(Instructions for the task)
Skip the pictures. Output only the lines below starting at the line with "1024x465 pixels. Task: Collapse" and ending at the line with "Click the first Současný zaměstnanec heading", both ends included, exactly as they are.

(Data records)

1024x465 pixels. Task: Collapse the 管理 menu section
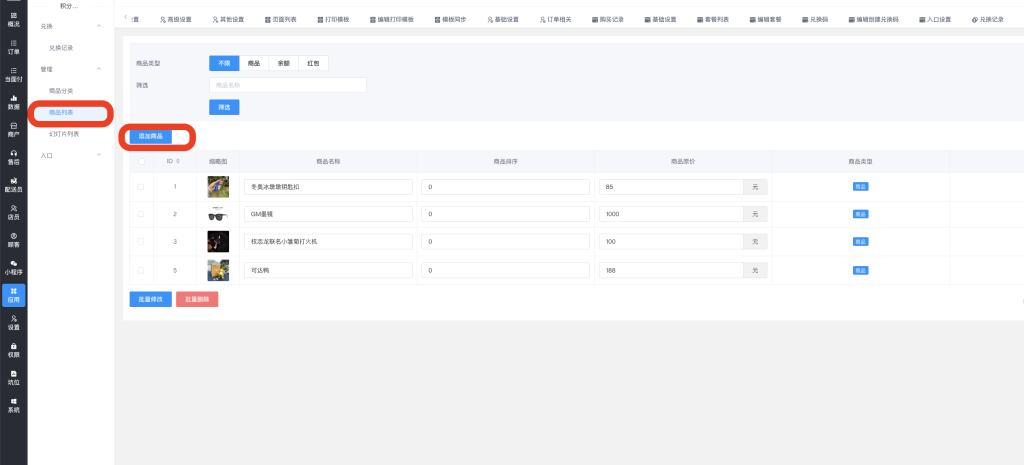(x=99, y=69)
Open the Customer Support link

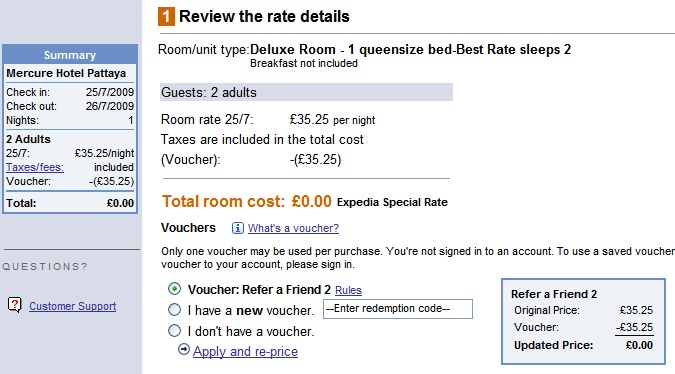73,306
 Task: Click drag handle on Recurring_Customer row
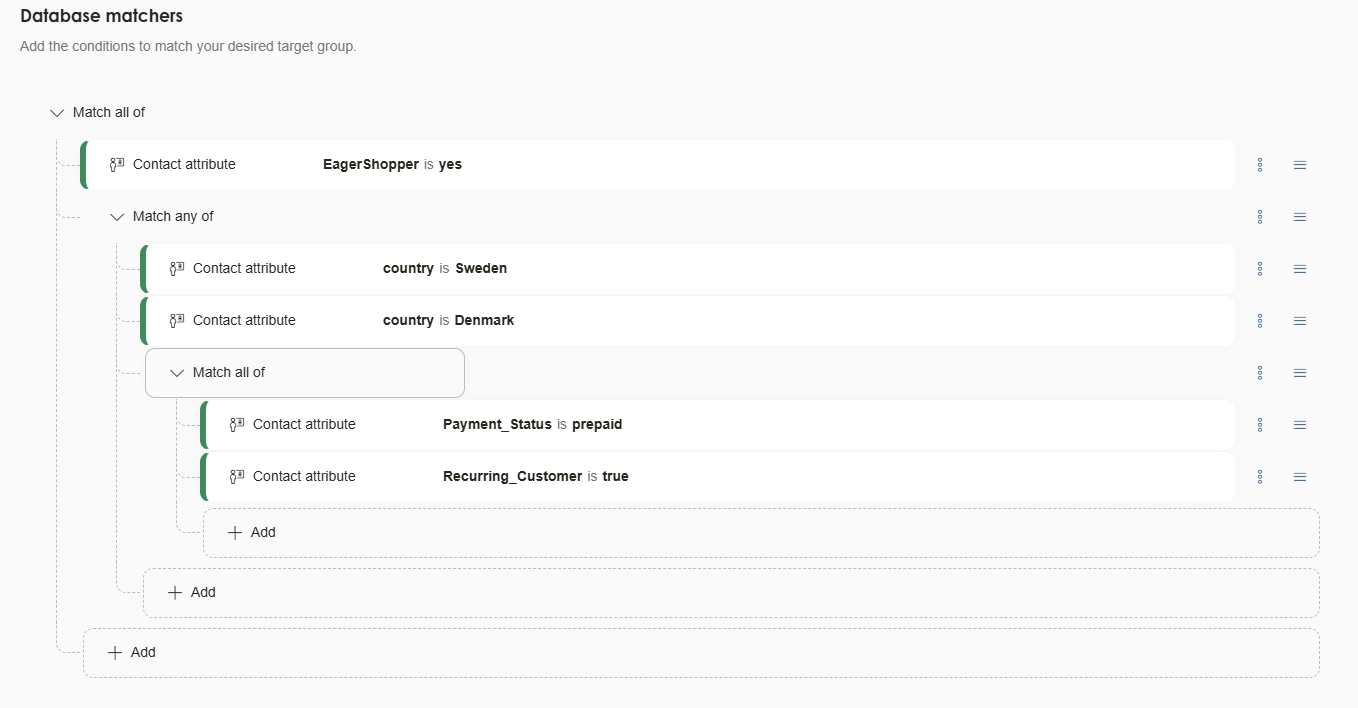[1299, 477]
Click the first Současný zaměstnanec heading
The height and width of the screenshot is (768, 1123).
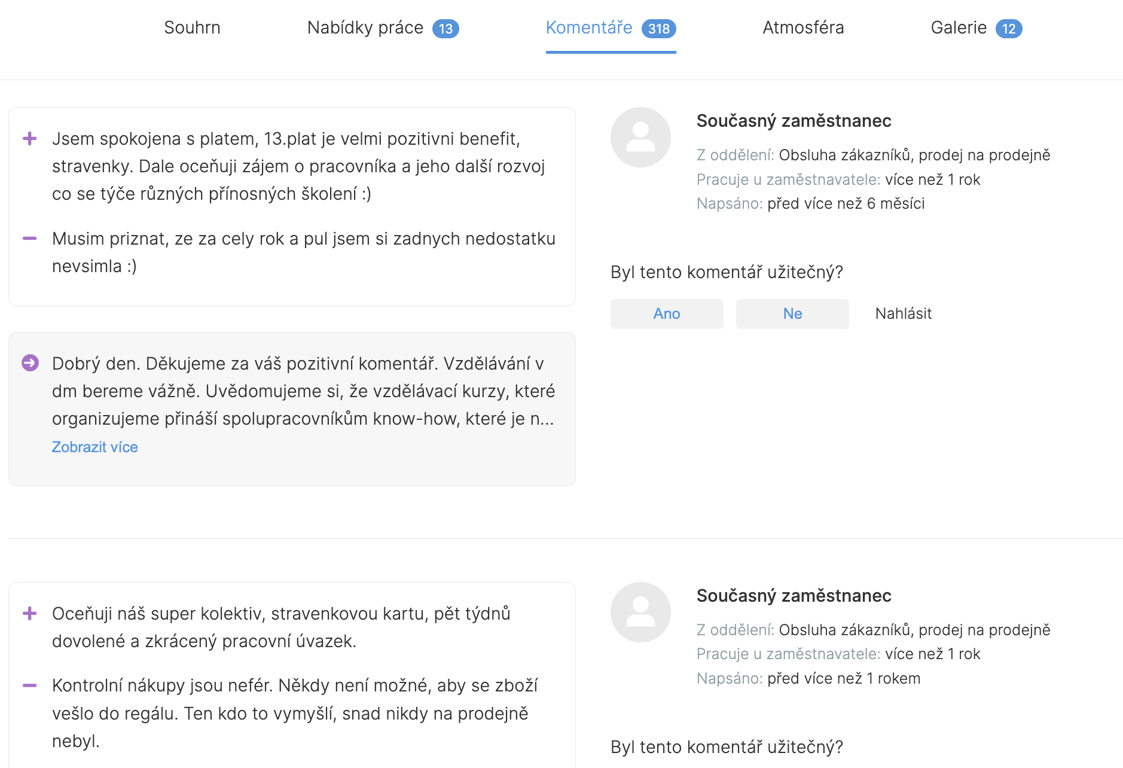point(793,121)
--
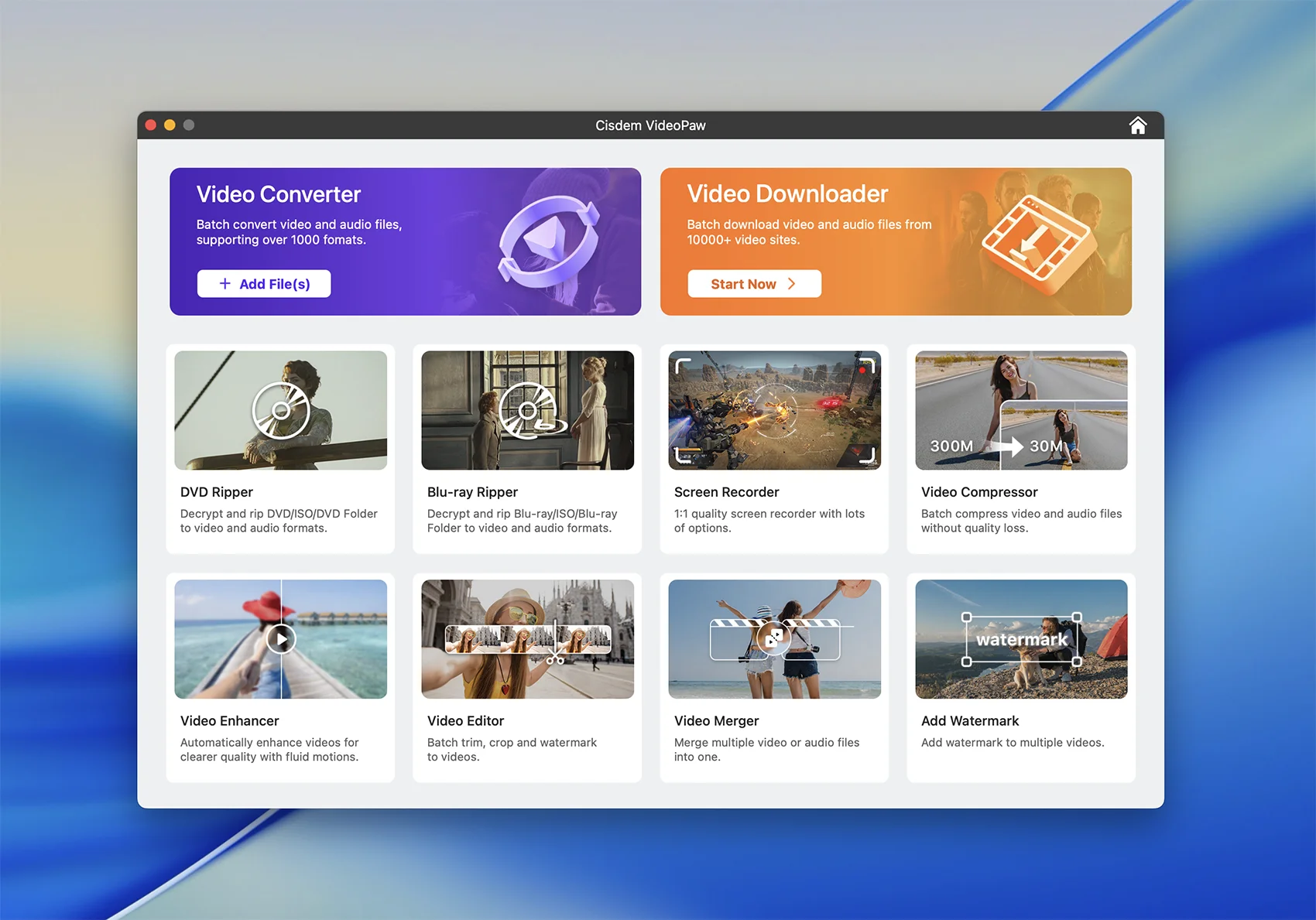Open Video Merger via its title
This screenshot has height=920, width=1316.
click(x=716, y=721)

(Response to the exercise)
1024x465 pixels. Task: Collapse the 管理 menu section
(x=99, y=69)
Open the Customer Support link

73,306
 Task: Click drag handle on Recurring_Customer row
[1299, 477]
Click the first Současný zaměstnanec heading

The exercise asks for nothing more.